Prendendo spunto da una riflessione di Schopenhauer, che però non ne fa un suo
punto di forza come faccio io, la conclusione che mi porta abbastanza alla
rassegnazione, anche se devo ribadirmela, è che in ogni caso tutti, tutti, tutti gli umani,
come gli altri animali e come i vegetali, prima o dopo sono destinati a morire. Miliardi
di persone hanno vissuto prima di noi. Di oltre il 99,999 % di esse, abbiamo perso ogni
informazione circa la loro esistenza, se mai ne hanno lasciata qualcuna. Non potremo
rintracciare mai più le loro ossa, svanite nel nulla, o nel tutto, e se comunque le trovassimo
ancora, potremo al massimo dire se appartenevano ad un maschio o ad una femmina, ed
oggi fors’anche a che età sono morti e di cosa, o ricostruire i loro volti con il computer, ma
non ne sapremo di più. Altri miliardi di persone moriranno nel corso dei secoli che
verranno, ed anche della stragrande maggioranza di esse si perderanno le tracce nonostante
la maggiore possibilità di sopravvivenza virtuale rispetto al passato!
8
Perchè, allora, angosciarsi davanti ai giovani che ci sopravviveranno? Perchè, cosa
ancora più assurda, invidiarli solo poiché sono nati dopo? Anche per loro verrà il giorno
in cui invecchieranno e moriranno. Adesso sentono la morte talmente lontana da
sembrare loro quasi inesistente, ma alla loro età non abbiamo fatto anche noi altrettanto?
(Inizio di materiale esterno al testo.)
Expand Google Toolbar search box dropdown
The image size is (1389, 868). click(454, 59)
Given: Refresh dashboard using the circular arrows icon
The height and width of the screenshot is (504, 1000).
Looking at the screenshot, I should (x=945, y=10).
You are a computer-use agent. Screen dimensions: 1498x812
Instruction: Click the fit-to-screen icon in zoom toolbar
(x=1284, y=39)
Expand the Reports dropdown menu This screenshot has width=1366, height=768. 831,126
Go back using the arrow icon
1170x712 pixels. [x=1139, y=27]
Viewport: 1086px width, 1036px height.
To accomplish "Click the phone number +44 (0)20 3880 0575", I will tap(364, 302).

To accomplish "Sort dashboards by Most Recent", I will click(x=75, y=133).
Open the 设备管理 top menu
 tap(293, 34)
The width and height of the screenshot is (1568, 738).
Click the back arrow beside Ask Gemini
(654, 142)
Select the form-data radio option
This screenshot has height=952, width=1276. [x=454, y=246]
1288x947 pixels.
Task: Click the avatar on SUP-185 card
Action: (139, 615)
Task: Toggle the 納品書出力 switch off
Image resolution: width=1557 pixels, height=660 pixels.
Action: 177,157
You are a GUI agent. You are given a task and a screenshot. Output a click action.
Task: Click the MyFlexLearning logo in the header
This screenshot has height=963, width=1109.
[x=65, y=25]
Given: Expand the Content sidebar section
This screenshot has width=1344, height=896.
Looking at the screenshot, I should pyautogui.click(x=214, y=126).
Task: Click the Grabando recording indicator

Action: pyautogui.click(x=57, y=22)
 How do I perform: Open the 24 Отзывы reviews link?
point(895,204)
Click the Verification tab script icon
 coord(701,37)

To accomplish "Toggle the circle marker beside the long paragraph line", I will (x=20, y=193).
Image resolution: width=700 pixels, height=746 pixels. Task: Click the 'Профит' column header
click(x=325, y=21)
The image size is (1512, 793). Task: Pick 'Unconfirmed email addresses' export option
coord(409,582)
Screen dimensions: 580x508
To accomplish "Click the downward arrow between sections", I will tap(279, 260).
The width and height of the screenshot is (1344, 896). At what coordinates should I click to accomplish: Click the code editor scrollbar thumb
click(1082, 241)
Moriremo noi, moriranno loro, moriranno quelli che verranno dopo di loro! Non c’è
niente da fare, e non rimane, per consolarsi, che pensare al noto proverbio: “Mal comune
mezzo gaudio.!” Moriranno i ricchi come i poveri, i famosi come gli sconosciuti, gli
intelligenti come gli stupidi, gli istruiti come gli ignoranti, i prepotenti come gli umili, chi
comanda e chi ubbidisce, né servirà a qualcosa una tomba più duratura. Se si pensa che
camminando in una strada affollata di una grande metropoli, guardando in faccia le
migliaia di persone che ci circondano e tanto più quelle che vengono in senso contrario,
che per la ressa potrebbero anche darci gomitate e pestoni, la cui vicinanza ci consente di
vederle bene in viso e di sentire addirittura i loro odori, potremmo dire: “Anche tu, come
me, morirai; pure tu; anche lui; anche lei; anche l’altro; anche loro...” Non dovremmo
arrivare allora a chiederci che senso abbia l’odio, l’invidia, la competizione, il senso di
superiorità dovuto alla ricchezza, all’intelligenza, alla cultura, alla casa, ai vestiti, ai
gioielli? Etc, etc, etc? Non dovrebbe bastare la consapevolezza della morte come
strumento di livellamento universale sia umano che animale che vegetale ad unirci ed a
renderci tutti più uniti e solidali, anziché ucciderci a vicenda in tanti modi più o meno
cruenti, più o meno evidenti, o a cercare di farlo?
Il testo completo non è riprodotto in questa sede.